**Recorded data**

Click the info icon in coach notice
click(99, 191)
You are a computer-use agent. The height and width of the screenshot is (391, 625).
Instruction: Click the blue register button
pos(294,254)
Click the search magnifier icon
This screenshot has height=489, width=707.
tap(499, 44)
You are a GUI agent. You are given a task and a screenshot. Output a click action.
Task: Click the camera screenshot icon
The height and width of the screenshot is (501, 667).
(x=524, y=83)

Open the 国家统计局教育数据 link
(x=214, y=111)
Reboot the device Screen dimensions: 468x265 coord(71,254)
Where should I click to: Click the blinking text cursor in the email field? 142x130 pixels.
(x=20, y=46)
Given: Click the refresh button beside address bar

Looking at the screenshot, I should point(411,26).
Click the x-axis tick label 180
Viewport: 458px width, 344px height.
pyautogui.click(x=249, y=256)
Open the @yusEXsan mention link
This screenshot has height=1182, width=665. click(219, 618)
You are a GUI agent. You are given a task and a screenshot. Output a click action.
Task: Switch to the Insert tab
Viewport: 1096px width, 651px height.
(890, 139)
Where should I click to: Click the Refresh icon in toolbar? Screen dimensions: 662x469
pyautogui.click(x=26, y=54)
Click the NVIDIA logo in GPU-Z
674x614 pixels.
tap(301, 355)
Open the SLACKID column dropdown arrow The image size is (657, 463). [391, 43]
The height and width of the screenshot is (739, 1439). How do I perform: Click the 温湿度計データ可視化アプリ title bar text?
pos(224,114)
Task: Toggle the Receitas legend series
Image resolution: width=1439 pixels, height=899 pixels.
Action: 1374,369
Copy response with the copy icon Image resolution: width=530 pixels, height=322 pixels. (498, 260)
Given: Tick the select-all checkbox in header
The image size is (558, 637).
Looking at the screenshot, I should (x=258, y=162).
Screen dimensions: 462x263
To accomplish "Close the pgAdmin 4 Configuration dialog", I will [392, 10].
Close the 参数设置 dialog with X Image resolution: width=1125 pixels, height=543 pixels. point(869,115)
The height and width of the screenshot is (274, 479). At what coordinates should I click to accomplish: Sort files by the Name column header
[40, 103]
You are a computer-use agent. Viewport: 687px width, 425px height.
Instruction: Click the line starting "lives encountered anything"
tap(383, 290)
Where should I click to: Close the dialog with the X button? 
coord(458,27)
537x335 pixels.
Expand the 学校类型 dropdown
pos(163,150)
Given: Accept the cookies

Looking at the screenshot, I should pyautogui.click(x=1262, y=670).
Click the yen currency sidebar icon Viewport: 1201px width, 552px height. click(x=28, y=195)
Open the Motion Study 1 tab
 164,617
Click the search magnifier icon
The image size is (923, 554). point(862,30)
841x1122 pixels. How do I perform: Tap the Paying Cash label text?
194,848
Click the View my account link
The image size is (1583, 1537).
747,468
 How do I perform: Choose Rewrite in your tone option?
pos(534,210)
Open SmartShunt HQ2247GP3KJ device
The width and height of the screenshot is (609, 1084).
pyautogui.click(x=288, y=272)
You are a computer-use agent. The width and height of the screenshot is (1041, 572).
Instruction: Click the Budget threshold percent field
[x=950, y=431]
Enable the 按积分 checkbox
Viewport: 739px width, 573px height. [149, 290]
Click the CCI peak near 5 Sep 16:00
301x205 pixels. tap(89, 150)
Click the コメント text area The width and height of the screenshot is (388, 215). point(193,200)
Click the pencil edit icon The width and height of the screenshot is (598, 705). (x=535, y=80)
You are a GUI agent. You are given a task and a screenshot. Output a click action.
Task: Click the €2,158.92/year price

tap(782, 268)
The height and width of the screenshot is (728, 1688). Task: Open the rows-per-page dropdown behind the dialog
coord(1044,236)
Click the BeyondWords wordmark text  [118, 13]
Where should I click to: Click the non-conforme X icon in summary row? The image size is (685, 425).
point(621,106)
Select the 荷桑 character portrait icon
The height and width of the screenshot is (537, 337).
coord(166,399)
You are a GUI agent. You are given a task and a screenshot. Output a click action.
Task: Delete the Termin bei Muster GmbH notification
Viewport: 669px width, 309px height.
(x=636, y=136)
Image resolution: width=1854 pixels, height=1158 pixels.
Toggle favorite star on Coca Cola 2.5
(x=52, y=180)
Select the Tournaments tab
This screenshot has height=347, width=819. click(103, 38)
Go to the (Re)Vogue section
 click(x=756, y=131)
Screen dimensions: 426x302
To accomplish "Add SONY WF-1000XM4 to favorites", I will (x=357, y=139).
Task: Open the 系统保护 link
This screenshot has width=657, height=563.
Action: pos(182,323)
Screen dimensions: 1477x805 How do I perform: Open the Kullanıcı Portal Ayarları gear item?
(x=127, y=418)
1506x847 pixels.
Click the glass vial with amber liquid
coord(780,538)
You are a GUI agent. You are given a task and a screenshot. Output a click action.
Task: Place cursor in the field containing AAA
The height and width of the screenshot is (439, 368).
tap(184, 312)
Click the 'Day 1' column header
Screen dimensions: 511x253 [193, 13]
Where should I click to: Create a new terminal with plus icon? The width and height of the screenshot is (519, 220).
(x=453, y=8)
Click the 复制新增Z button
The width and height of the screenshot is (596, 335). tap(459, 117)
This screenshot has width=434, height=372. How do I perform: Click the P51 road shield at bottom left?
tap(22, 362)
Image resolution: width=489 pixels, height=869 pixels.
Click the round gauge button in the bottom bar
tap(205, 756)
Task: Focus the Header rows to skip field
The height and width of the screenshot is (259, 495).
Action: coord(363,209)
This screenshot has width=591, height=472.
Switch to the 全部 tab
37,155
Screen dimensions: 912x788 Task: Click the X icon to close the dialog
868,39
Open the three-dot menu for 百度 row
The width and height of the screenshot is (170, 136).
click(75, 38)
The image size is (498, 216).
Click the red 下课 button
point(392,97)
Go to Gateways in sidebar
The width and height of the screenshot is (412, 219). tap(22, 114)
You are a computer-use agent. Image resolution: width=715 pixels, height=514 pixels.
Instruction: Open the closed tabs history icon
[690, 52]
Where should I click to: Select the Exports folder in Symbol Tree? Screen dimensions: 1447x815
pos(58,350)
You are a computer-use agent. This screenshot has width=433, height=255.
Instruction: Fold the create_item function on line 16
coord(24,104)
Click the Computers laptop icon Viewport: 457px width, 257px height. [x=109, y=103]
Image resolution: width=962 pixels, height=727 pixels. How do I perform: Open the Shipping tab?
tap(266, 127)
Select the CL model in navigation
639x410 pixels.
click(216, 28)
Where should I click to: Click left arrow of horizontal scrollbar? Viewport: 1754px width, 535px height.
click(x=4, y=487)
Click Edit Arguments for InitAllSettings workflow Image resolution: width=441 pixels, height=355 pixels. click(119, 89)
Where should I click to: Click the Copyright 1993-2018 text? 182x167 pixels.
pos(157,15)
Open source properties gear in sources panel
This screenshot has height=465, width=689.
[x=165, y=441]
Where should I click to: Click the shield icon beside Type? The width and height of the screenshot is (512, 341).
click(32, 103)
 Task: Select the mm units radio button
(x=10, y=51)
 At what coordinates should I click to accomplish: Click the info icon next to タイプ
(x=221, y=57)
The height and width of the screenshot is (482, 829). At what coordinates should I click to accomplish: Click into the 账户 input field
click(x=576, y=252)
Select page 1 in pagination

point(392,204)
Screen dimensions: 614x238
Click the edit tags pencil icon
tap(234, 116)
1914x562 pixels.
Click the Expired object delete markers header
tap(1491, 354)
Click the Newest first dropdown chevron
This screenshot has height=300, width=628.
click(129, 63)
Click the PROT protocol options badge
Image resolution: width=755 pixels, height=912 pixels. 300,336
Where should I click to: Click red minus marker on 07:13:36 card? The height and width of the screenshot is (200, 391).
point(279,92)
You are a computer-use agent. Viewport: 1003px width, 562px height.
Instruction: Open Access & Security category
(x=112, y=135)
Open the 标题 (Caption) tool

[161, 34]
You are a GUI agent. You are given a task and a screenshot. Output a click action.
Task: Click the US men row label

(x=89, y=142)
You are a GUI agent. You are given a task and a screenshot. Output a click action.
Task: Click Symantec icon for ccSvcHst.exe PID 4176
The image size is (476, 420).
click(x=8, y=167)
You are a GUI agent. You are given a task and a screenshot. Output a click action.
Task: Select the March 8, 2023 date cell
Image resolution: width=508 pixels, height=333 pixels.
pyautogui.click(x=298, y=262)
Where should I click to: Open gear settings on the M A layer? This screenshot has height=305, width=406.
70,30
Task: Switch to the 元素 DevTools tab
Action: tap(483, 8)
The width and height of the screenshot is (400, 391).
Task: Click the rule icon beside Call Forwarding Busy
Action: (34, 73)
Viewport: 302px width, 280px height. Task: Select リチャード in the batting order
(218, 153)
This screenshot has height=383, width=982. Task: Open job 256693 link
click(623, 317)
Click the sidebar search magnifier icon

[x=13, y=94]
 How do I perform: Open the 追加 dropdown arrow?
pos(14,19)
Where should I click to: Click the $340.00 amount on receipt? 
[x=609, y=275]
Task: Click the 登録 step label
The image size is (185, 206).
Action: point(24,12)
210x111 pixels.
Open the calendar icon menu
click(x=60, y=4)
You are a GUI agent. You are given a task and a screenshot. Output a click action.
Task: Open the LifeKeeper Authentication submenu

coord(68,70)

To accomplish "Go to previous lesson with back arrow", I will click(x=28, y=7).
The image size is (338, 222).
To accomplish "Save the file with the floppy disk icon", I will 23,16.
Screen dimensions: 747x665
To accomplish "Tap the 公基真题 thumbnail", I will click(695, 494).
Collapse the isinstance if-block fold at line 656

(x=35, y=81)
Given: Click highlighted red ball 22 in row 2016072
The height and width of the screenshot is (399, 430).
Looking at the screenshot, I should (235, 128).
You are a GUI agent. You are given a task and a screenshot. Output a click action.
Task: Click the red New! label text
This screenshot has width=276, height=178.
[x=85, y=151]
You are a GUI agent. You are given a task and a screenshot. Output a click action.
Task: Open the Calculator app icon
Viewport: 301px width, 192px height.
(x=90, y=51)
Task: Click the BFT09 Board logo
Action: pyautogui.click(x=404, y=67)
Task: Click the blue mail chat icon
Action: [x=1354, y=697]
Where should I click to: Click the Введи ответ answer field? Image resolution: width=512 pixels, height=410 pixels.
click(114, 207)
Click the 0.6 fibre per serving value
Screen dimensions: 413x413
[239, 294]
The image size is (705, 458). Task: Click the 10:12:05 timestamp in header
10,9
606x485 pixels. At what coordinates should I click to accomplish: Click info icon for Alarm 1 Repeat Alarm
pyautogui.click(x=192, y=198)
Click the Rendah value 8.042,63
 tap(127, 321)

**Task brief**
Could you return exactly the lines above from the line with "Viewport: 302px width, 280px" to the line with "Screen dimensions: 747x665", both included, and nothing else?

**The answer**
Viewport: 302px width, 280px height. Task: Select リチャード in the batting order
(218, 153)
This screenshot has height=383, width=982. Task: Open job 256693 link
click(623, 317)
Click the sidebar search magnifier icon

[x=13, y=94]
 How do I perform: Open the 追加 dropdown arrow?
pos(14,19)
Where should I click to: Click the $340.00 amount on receipt? 
[x=609, y=275]
Task: Click the 登録 step label
The image size is (185, 206).
Action: point(24,12)
210x111 pixels.
Open the calendar icon menu
click(x=60, y=4)
You are a GUI agent. You are given a task and a screenshot. Output a click action.
Task: Open the LifeKeeper Authentication submenu

coord(68,70)

To accomplish "Go to previous lesson with back arrow", I will click(x=28, y=7).
The image size is (338, 222).
To accomplish "Save the file with the floppy disk icon", I will 23,16.
Screen dimensions: 747x665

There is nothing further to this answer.